Resume the essay about getting a first literary tattoo, continuing it from its final sentence in the same voice.

▸ **Quoted passage**:
—————

After several years of thinking about tattoos, I finally made two decisions: Since words reflect who I am far more than images ever have, I wanted a literary tattoo—and I would get it done before my next birthday.
I narrowed the choices—so, so many choices—down to three, and spent more time than is strictly sane on FontSpace, downloading and experimenting, apparently willing to spend the next fifteen years tinkering.
And then life dropped me a wake-up call or three.
The day I learned the results of my biopsy, I started looking for an artist.
If you’re going to be tattooed for the first time, I highly recommended taking my SIL with you—she let me drag her all over the place, looking at portfolios and policies and general cleanliness and she leaps in when the artist asks you what you want done and your brains freezes up because oh, my God you’re actually going to do this.*
I made an appointment at one place with an artist whose portfolio showed beautiful lettering and I wanted her to do the Big One—but she isn’t free until June, so we kept looking around, just to see.

—————

▸ **Given data**:
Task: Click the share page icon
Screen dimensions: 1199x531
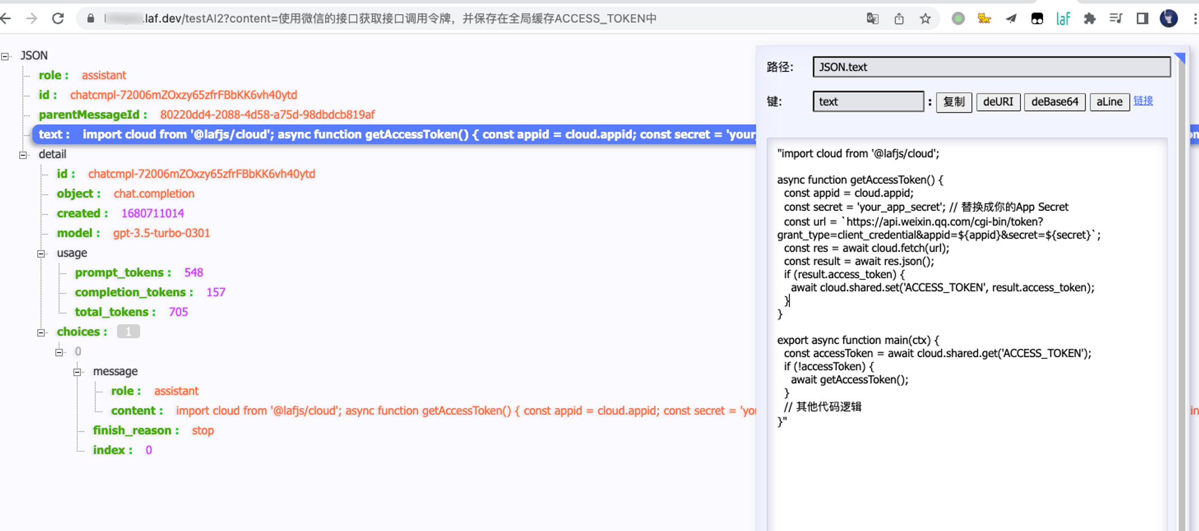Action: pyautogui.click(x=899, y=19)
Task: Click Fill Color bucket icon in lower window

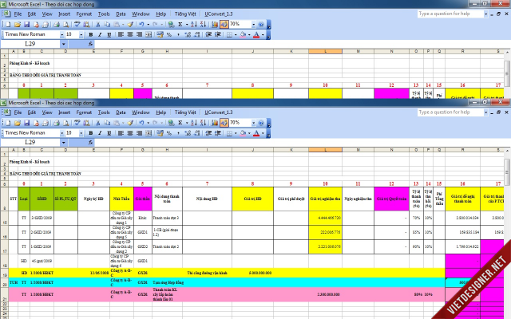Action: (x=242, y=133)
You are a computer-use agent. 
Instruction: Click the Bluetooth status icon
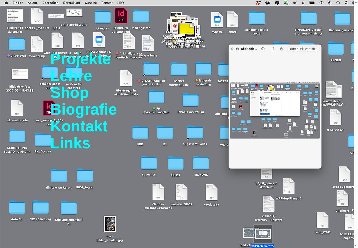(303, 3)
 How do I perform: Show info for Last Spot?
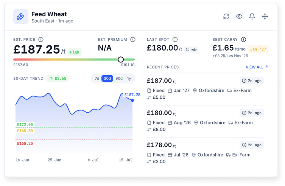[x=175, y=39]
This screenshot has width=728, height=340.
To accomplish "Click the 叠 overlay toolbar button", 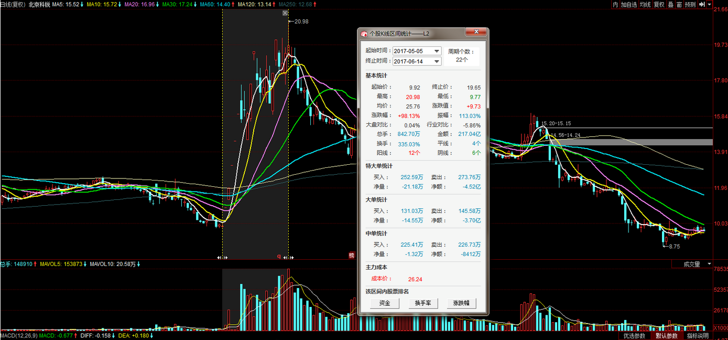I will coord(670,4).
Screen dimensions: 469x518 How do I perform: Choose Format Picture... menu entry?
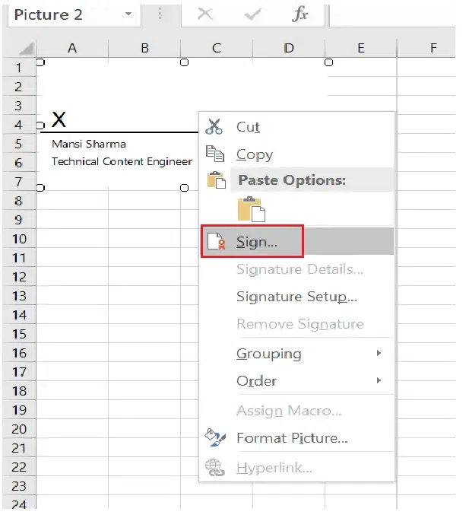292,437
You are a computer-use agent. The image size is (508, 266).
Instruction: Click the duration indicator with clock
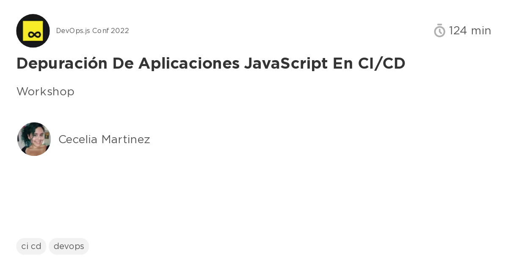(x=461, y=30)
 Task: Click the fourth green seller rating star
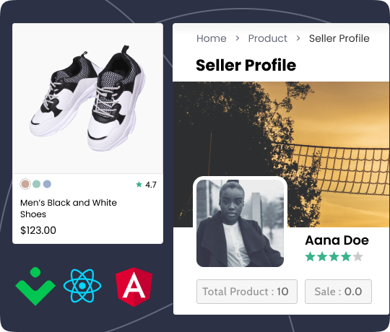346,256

—————

▸ **Response to the task**:
Yesterday, we had lunch out and decided to stop by a nearby studio. The girl at the desk told us that there weren’t any artists available, but that one was subbing for the piercer and could at least talk to me about what I wanted done.
While we were waiting for him to finish in the sterilization room—which I thought was a comforting sign—we wandered around to look at the photographed work on the walls. It all looked good, especially a selection of portraits in a single frame.
A few minutes later, a guy with a friendly smile and extensive sleeve art came out of the back and asked me what I thinking about.
“What is that from?” he asked. “It looks really familiar.”
I told him the rest. “It’s from a Sherlock Holmes story.”
He broke out into this huge grin. “Yeah! I remember —man, I love Sherlock Holmes. My dad’s a huge fan, too—we watched all those old movies together! Which font?”
I told him, and he started laughing. “That’s excellent.“
And I knew I’d found my artist—even before I learned those portraits were his.
He checked with the owner to see if he could tattoo me that day and got the go ahead. Then he walked me through it and we worked out the placement, alignment, and size together—his enthusiasm is completely contagious. He also answered all my questions, some of which had nothing to do with the matter at hand, since I tend to go all scattershot when I’m nervous. But he was terrifically patient, kind, and gentle to this newbie.
And he does fantastic work.
So, here it is:***
When you have eliminated all which is impossible, then whatever remains, however improbable, must be the truth.
—Sherlock Holmes, “Sign of the Four” (Arthur Conan Doyle)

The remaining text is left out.